Cuánto caminé a su lado. Atravesábamos Gran Vía, apenas nos deteníamos en la plaza de España y en un pispás estábamos en un tugurio que él amaba allá en Princesa. Avanzábamos con paso rápido, como a la búsqueda de romper un maleficio. Me decía: “Hay que caminar para que no se apague la vida como apátridas y peregrinos”. “Hoy en ferragosto o julio triste prohibido e inasequible. Solo/ Parece entonces como si yo y yo fuésemos dos personas que se persiguen mutuamente”.

Una tarde decidió no regresar al Gijón; me dijo: “Aquí terminaron sus tiempos de esplendor”. Nos costó dar con otro café de aura lírica. Por fin, dimos con nuestros huesos en el Café Lyon, allá frente al viejo edificio de Correos. En esos años, lector, el café era el hogar. Cuántas tardes en La Alemana: el mítico café donde hacían una pausa las furgonetas Volkswagen llenas de anglosajones soñadores con destino a Katmandú.

Era inevitable, a media noche abrevábamos en el Café Comercial. Carlos solía decir: “Este café tiene la señal y el sello de los profetas”. Otra vez, largas conversaciones. Poemas recitados. Así, hasta las dos de la madrugada. Conclusiones: “Este mundo no merece que se derramen lágrimas por él”.

Pero continuemos con nuestra ruta. En esos años hubo unos inmensos locales que hicieron más hermosa la noche. Algún empresario cercano al régimen inauguró el primer “drugstore” en la calle Fuencarral, inaudito en aquellos años. Abierto sin interrupción. Era todo un edificio, al alba podías comprar un libro, negociar algo clandestino o beber solitario en una mesa. Aquello no duró mucho, claro. En la madrugada se concentraban allí todos los malotes, camellos, chulos, poetas sin fortuna y todas las chicas que salían de sus clubs. Esas que cantaron los Burning: “Siempre cuando se van me dejan algo,/ pero tú ya sabes cómo son/ las chicas del ‘drugstore”. También acudían periodistas, reporteros, artistas y toda la farándula.

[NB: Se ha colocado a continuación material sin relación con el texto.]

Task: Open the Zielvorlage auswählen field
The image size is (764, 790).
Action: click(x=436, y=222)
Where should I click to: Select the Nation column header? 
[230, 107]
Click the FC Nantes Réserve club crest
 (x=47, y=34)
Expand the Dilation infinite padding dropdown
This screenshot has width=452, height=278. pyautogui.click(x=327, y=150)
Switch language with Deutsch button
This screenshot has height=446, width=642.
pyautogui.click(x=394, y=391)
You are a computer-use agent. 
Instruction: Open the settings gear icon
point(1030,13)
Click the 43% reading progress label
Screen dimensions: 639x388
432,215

Ay, recuerdo la estampa: en una mesa, el inolvidable Novalis, aquel corresponsal de Le Monde que escribía crónicas antifranquistas. Mira tú, en la mesa de al lado siempre estaban vigilantes dos policías de la brigada social. Él les sonreía irónico. A veces le decía al camarero: “Cóbreme lo de esos dos señores, esos siempre tan pegados a mí”.ilustración Alba Noguerol

Ciertos días sonaban fuera muy ruidosas las sirenas de los coches policiales. Redada. Ahí entran, grita el madero: “Todos con el carnet en la boca y las manos fuera de los bolsillos”. Siempre me pregunté qué don tenía Carlos Oroza. Por ejemplo, en esas redadas los maderos pasaban por su lado como temerosos. Jamás nos molestaron. A cualquier local de la noche al que iba con él, los porteros jamás nos cobraron entrada. Es más, nos abrían la puerta con cierta ceremonia.

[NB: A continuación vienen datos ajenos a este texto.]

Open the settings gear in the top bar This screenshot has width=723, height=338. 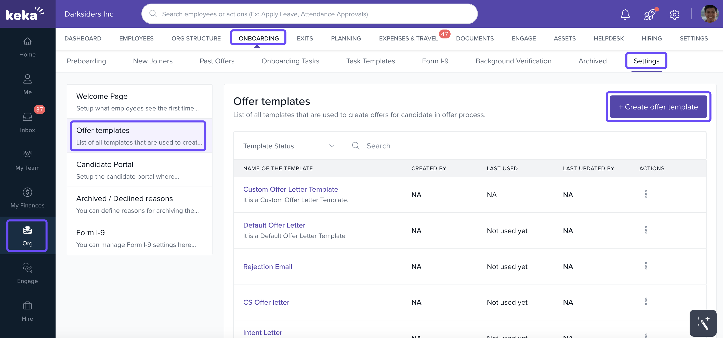pyautogui.click(x=674, y=14)
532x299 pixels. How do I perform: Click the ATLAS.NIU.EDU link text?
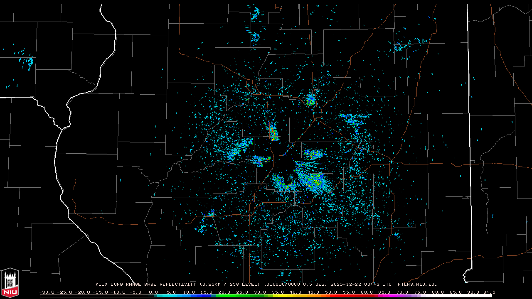pos(417,284)
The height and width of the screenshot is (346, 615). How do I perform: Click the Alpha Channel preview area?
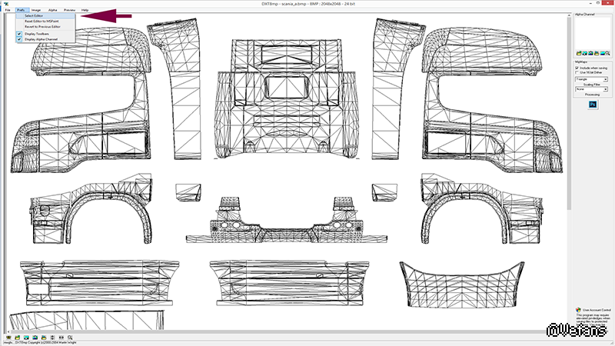(592, 31)
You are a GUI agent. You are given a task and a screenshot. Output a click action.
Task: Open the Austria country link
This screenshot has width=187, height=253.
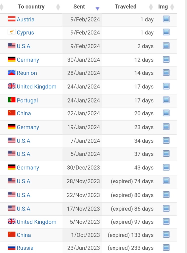26,19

(Cómo es la vida. Huía de la vejez y cumplió casi un siglo. Huyó de las bendiciones y hoy institutos llevan su nombre. Hoy Oroza es una leyenda.

Han pasado los años. Me doy cuenta que nuestro estilo de vida de entonces era el ideal para soportar una vida tan gris. A veces, Carlos desaparecía cuatro o cinco días y en todos los cafés me preguntaban por él. Un día, con mucho secreto, me dio un sobre cerrado. “Ábrelo si desaparezco más de siete bíblicos días”.

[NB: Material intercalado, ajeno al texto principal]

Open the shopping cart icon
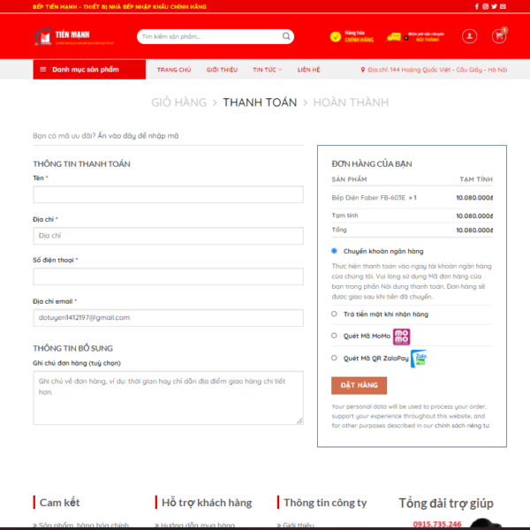 tap(499, 36)
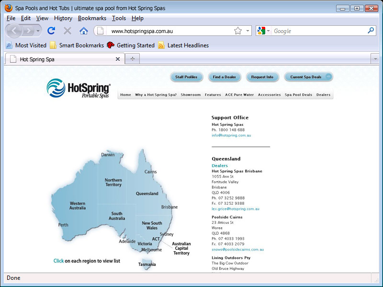Screen dimensions: 383x287
Task: Expand the search engine selector dropdown
Action: pyautogui.click(x=263, y=31)

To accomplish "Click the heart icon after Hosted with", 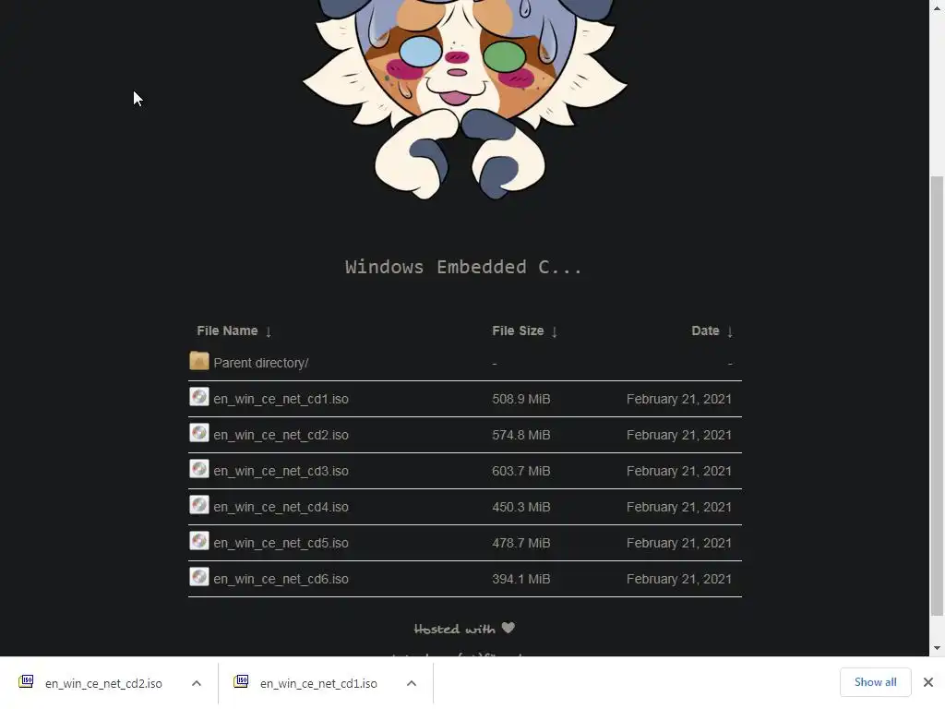I will [x=508, y=628].
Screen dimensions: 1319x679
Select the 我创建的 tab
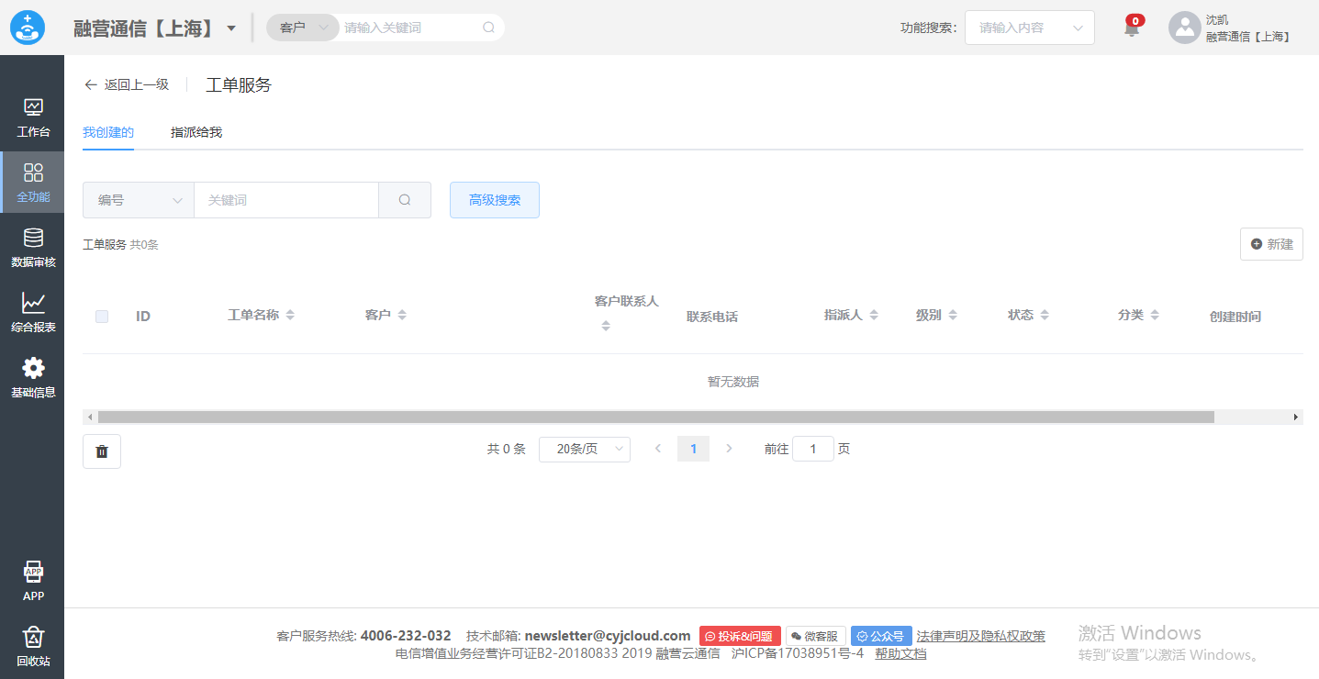tap(108, 132)
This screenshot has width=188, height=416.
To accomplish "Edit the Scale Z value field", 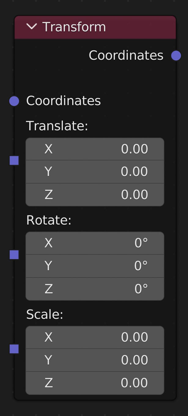I will click(95, 383).
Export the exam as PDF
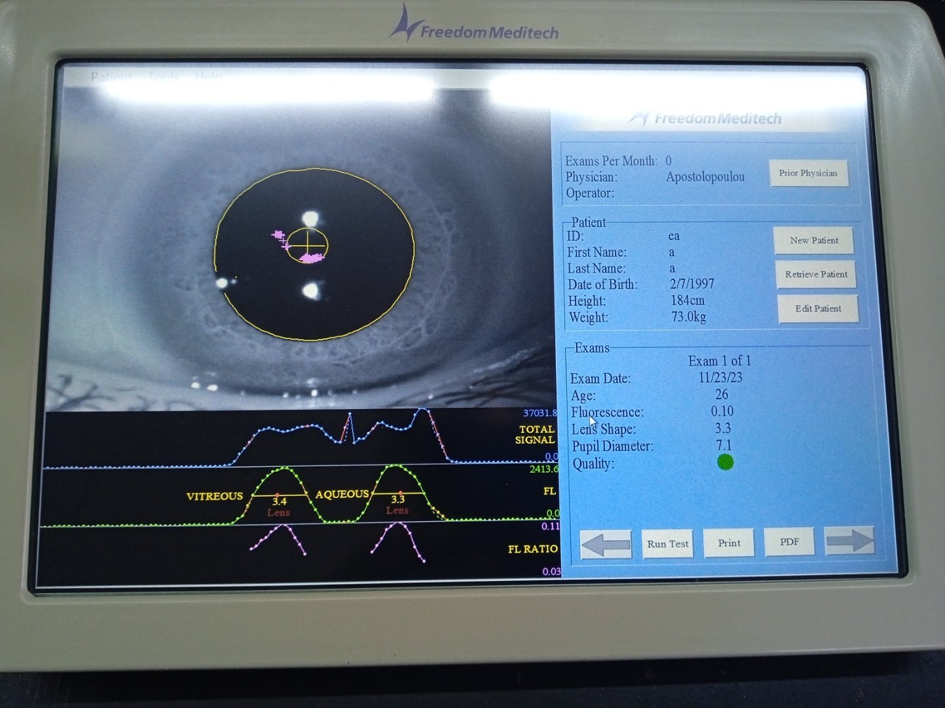 pyautogui.click(x=789, y=541)
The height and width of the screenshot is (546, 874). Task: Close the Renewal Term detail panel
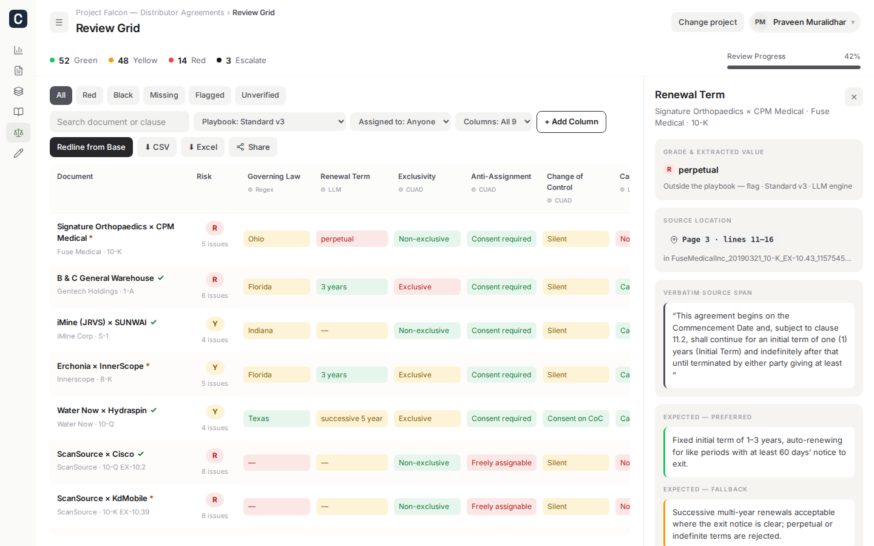click(x=854, y=97)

Pasó una semana sin noticias suyas. Indeciso, abrí el sobre. Una dirección. Allá me fui. Era en la calle Jardines, quizás la pensión más humilde de Madrid. Me recibió una señora con acento andaluz, mirada sabia y muy voluptuosa. Tenía el vago perfil de las madames. Presentí en el pasillo un brujuleo extraño. La mujer, silenciosa y sorprendida, me señaló la puerta más alejada.

“Carlos, Carlos... abre, soy yo”. Nadie abría. Golpeé con fuerza y escuché una voz delirante y debilitada. Jamás olvidaré la escena. Estaba tendido. Su única compañía era un botijo de agua. Allá al fondo había un magnetófono destartalado en el que supongo grabaría sus poemas secretos. Su estilo era de una oralidad radical. Olía a incienso. Su rostro empalidecido. Sus ojos acuosos. Sus vértebras parecían asomar. “No creas que vienes a cerrarle los ojos a un muerto. Sólo bajo a la oscuridad para ver”.)